Już tu są. Ofiary mody na rasę. Buldożki francuskie, yorki, amstaffy i beagle. Wśród tych ostatnich on, pies czystej rasy – Bajgiel.
Bajgiel był psem domowym. Czysty, zadbany, o nienagannej sylwetce. Dlaczego zatem znalazł się na ulicy? I czy ten typowy piesek miejski podoła trudom schroniskowej rzeczywistości?
Na razie jest zdecydowanie przytłoczony miejscem, w którym się znalazł. Chodzi ostrożnie, niespiesznie poznaje okolicę. Niestety, jak przystało na eks-domownika, nie załatwia się w boksie. W psim bidulu to istna tragedia – Bajgiel nie może bowiem liczyć na dużą ilość spacerów w ciągu tygodnia. Tym bardziej ważne jest, aby jak najszybciej opuścił to miejsce i wrócił do domowych pieleszy.
Nie da się odmówić psiakowi wszystkich cech jego rasy. Lubi węszyć, tropić, pochodzić własnymi ścieżkami. W kontakcie z innymi psami nadmiernie wokalizuje. Jest ponadprzeciętnie inteligentny i bardzo przyjacielsko nastawiony do człowieka.

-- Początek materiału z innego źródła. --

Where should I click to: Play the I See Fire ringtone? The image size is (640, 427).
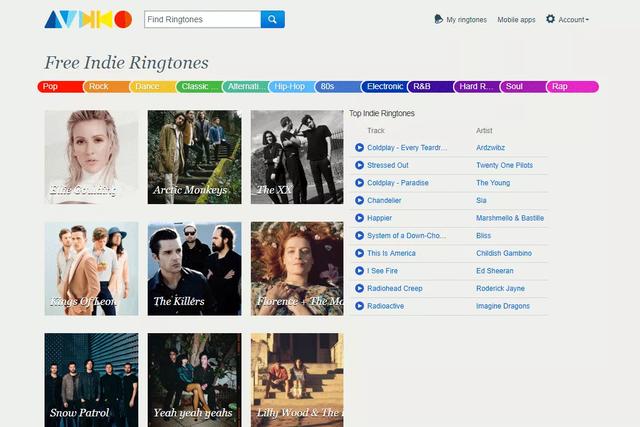360,271
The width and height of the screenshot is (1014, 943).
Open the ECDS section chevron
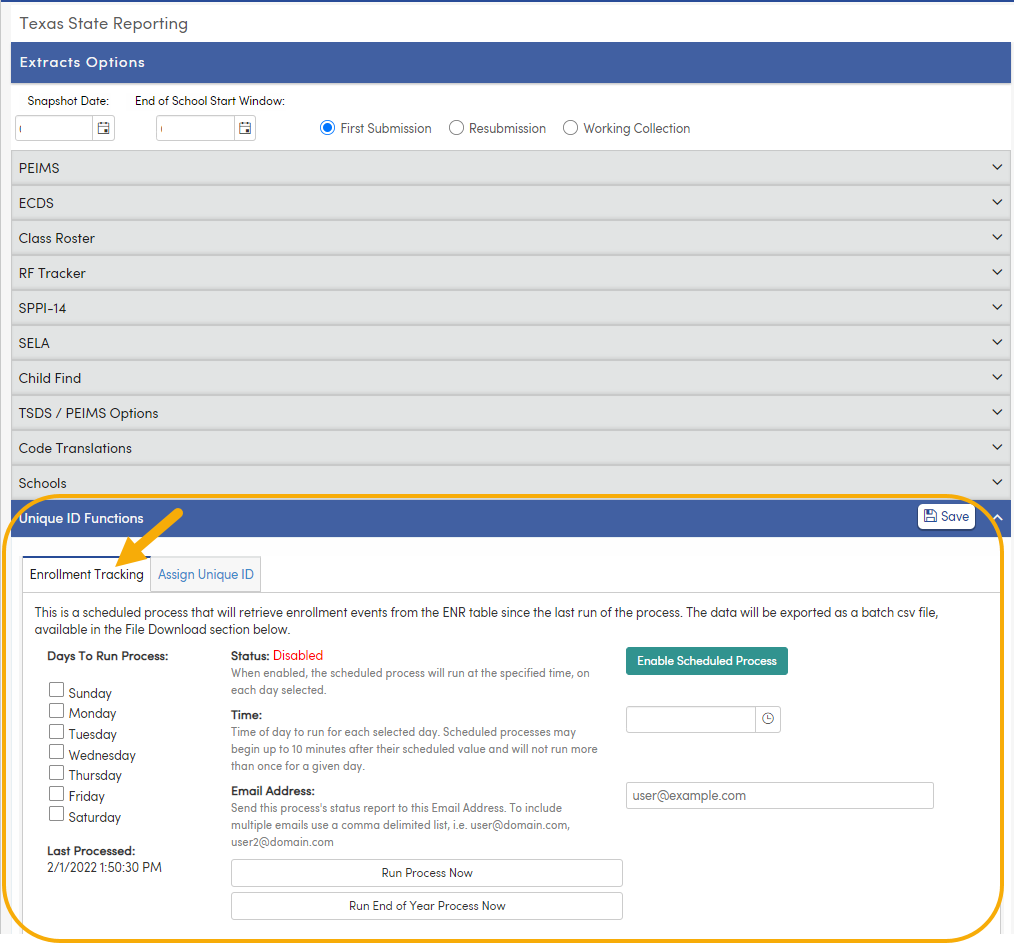(996, 202)
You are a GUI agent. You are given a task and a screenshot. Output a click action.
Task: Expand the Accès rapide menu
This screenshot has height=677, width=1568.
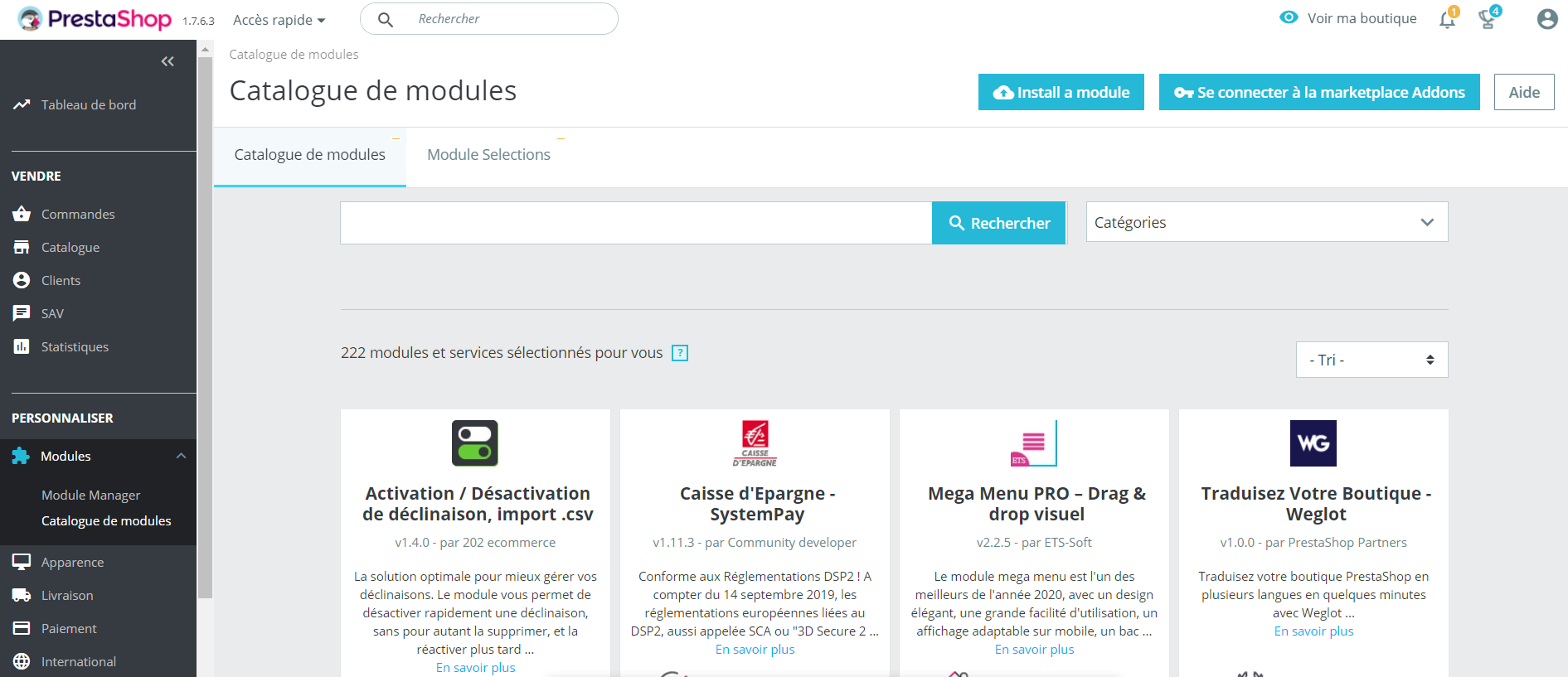pyautogui.click(x=279, y=20)
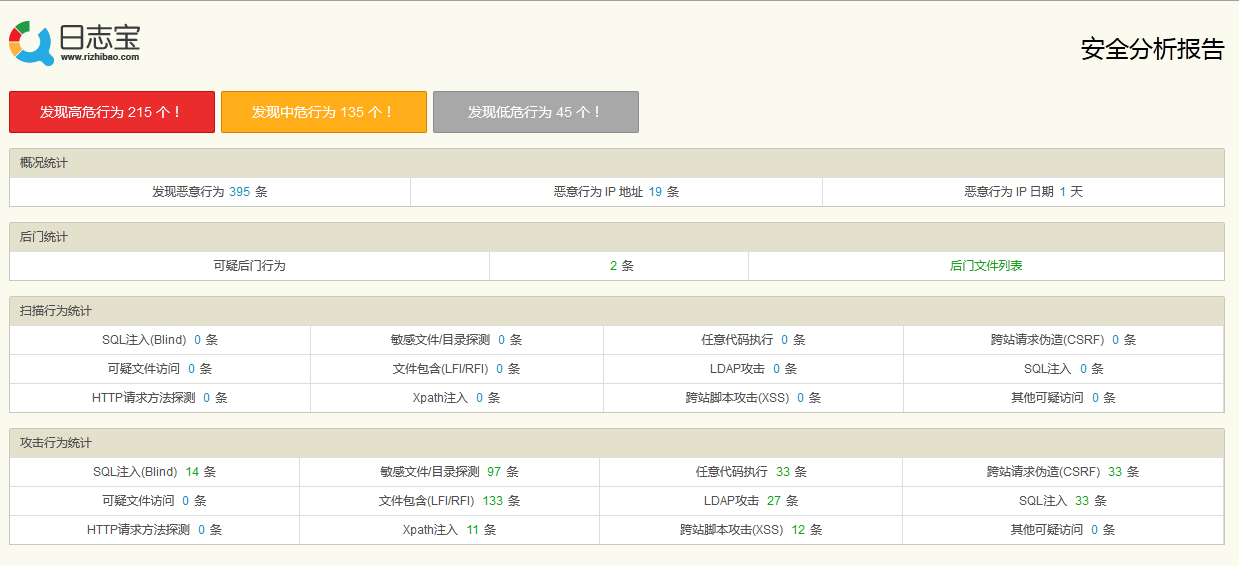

Swojemu na pewno dostarczy wielu rozrywek, pod warunkiem, że przyszły opiekun będzie miał na uwadze potrzebę dużej dozy aktywności i stymulacji intelektualnej, której potrzebują beagle.
Przed adopcją Bajgiel zostanie poddany zabiegowi kastracji. Właściciel najprostszego, wskazującego w kierunku nieba ogona na rejonie dziesiątym poleca się do adopcji osobie, która zobaczy w nim więcej, niż tylko kolejną zabawkę w typie rasy. To żywe, czujące zwierzę i żadna moda nie powinna stać mu na drodze w znalezieniu tego jednego, jedynego domu. Nie na chwilę. Na zawsze.